** Opening Extracted information block **

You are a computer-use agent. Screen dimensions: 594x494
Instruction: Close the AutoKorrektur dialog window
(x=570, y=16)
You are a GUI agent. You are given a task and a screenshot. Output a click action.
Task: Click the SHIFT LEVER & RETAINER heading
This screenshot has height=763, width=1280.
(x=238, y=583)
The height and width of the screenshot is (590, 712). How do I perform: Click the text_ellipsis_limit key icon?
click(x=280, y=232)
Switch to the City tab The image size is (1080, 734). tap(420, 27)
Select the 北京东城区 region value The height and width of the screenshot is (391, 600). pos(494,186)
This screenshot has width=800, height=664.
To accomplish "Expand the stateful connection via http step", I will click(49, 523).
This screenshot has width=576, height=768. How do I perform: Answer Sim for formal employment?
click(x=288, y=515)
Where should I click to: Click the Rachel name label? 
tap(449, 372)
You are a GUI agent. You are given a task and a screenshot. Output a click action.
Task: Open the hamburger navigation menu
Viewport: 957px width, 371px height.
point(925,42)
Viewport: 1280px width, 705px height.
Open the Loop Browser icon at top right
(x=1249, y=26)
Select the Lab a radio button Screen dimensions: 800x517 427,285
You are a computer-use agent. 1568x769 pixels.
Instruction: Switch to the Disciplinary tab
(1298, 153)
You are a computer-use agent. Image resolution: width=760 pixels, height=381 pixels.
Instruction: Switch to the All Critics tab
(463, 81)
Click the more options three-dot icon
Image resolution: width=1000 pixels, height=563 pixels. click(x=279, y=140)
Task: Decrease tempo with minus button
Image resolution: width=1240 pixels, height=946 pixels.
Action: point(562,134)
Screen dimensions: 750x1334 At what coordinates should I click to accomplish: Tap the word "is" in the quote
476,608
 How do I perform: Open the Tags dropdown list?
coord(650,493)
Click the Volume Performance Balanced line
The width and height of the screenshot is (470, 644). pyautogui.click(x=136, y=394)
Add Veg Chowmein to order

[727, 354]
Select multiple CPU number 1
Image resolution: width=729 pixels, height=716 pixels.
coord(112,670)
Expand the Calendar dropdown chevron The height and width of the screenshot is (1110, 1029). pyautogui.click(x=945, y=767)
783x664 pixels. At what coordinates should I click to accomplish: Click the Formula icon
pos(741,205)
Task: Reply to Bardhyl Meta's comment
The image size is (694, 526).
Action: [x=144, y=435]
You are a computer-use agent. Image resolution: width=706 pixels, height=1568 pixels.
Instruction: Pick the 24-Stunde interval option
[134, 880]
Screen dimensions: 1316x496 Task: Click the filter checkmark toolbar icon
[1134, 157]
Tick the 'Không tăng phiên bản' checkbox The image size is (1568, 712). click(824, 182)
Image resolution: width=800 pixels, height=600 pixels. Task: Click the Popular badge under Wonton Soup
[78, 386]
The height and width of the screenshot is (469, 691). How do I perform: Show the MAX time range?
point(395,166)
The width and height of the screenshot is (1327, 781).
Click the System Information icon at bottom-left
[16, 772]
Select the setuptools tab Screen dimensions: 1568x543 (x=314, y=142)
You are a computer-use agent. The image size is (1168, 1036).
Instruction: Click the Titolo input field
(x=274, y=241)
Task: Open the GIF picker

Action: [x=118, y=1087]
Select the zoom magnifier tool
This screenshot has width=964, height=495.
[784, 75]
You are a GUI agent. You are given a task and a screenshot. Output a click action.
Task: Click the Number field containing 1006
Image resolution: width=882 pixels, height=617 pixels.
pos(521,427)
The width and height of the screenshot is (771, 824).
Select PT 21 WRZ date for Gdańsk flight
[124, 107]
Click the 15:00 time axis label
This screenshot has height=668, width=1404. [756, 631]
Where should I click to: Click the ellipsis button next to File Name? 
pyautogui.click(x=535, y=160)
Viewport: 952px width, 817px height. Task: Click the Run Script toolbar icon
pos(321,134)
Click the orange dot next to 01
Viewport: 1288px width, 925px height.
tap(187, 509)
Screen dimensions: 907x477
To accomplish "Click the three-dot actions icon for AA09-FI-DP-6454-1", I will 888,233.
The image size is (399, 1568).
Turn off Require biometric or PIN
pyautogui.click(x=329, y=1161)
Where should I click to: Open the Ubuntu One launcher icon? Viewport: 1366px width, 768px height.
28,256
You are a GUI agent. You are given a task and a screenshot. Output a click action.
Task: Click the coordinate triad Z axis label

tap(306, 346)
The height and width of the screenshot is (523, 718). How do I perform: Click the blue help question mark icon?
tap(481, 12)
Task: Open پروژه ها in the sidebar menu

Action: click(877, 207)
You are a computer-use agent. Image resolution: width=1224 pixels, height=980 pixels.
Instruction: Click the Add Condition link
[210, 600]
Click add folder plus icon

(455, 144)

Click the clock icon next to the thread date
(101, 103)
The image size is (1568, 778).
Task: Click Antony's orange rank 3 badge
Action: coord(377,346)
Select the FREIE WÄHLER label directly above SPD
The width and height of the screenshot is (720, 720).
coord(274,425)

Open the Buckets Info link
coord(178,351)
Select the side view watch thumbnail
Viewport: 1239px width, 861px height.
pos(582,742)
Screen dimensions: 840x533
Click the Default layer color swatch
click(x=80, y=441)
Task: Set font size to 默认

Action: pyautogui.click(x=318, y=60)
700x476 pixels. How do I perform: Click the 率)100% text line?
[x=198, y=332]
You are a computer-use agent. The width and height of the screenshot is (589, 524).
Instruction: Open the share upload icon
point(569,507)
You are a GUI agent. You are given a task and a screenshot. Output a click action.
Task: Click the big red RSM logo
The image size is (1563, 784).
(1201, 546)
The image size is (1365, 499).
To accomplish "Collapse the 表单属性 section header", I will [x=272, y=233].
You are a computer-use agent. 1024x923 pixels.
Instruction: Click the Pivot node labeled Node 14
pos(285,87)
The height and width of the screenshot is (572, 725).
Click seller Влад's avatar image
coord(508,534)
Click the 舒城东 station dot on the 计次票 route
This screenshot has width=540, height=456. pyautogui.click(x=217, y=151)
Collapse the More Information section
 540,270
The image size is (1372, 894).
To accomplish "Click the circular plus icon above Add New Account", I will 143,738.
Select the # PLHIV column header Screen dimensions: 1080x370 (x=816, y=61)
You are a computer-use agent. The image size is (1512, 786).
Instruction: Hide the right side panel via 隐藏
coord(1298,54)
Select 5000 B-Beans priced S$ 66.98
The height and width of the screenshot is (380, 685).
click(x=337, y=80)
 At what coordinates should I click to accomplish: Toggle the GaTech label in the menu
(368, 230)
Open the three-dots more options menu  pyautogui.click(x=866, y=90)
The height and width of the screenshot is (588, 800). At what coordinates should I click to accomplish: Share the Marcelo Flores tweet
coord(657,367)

** Closing Extracted information block **

**To do**
The first line of the data, the line with "Switch to the City", and all lines in between are to be copied exactly. Leave out everything else.

**Exercise output**
You are a computer-use agent. Screen dimensions: 594x494
Instruction: Close the AutoKorrektur dialog window
(x=570, y=16)
You are a GUI agent. You are given a task and a screenshot. Output a click action.
Task: Click the SHIFT LEVER & RETAINER heading
This screenshot has height=763, width=1280.
(x=238, y=583)
The height and width of the screenshot is (590, 712). How do I perform: Click the text_ellipsis_limit key icon?
click(x=280, y=232)
Switch to the City tab The image size is (1080, 734). tap(420, 27)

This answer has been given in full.